I took off from work last Thursday and Friday, and today, while Trish worked and our babysitter started her pre-summer tan on spring break. So I’ve had to think of things to do. Today we went to the zoo, where the polar bear was putting on a show. I swear he looked up at us several times. I could practically hear him … “Hey! Did you see that? Pretty cool, huh? Want to see it again! Come on, just watch a little longer.”
On Thursday, we, uh, well, I don’t know what we did. I’m sure it was fun.
On Friday we went to a kids’ museum, which has a lot of interactive stuff to play with. I don’t know why these places are called museums. I supposed they’re supposed to be educational, but they’re more like giant vectors for germs.

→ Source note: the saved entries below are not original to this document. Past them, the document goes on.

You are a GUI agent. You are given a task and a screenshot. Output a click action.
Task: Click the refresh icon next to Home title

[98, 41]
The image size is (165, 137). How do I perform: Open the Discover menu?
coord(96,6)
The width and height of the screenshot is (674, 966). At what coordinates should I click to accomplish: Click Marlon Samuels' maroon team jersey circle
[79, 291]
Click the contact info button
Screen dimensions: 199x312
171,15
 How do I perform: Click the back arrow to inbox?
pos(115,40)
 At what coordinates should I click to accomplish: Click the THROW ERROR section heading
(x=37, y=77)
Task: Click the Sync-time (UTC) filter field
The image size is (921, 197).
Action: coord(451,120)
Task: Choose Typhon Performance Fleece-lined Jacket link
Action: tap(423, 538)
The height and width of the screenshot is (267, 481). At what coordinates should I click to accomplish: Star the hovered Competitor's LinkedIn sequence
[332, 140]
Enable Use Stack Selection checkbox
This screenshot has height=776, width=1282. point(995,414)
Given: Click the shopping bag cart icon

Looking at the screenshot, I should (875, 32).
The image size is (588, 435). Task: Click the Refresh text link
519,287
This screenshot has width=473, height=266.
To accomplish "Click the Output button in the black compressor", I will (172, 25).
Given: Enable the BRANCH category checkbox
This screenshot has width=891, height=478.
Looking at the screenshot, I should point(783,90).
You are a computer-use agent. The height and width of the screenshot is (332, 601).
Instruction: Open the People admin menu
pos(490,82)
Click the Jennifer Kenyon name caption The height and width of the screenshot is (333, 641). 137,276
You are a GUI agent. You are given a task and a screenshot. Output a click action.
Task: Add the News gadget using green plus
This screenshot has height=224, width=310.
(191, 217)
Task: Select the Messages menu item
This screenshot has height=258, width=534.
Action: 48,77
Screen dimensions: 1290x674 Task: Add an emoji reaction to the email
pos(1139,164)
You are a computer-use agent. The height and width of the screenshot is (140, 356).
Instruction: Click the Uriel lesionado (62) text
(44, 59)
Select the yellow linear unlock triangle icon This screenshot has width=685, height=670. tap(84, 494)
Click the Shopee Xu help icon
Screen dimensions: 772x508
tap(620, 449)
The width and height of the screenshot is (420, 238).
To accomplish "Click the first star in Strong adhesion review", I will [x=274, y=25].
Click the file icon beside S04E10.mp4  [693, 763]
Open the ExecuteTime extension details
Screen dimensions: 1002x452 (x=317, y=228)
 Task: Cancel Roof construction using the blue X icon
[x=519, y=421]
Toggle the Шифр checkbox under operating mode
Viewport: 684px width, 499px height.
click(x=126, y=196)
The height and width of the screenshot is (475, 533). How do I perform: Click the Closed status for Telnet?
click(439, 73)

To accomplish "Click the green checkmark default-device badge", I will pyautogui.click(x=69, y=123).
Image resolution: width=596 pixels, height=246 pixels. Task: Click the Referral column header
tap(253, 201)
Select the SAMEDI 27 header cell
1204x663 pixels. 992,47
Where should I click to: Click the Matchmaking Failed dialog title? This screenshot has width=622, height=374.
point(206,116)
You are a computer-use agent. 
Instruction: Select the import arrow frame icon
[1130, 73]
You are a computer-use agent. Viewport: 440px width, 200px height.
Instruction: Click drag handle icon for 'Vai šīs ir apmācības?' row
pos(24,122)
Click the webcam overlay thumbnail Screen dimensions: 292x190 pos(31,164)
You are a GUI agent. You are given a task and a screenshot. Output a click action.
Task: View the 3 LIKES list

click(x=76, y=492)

So we’re in the museum a few minutes and I Ella has to go to the bathroom. I’ve gotten over any embarrassment about taking my daughter into the men’s room. I have a distinct memory of a being in the Astrodome men’s room during an Astros game, when I was probably 6, and a man walking in with a little boy and a little girl, and being very self conscious. But, 33 years later, I’m glad to say I’ve outgrown that.
There were several school groups at this place, leaving slimy handprints everywhere. And there were several dads chaperoning the kids. They all seemed to come and go from the bathroom in waves every 30 seconds.
So I’m in the handicap stall (go ahead, shame me), which is very roomy, and Ella does her business like a champ.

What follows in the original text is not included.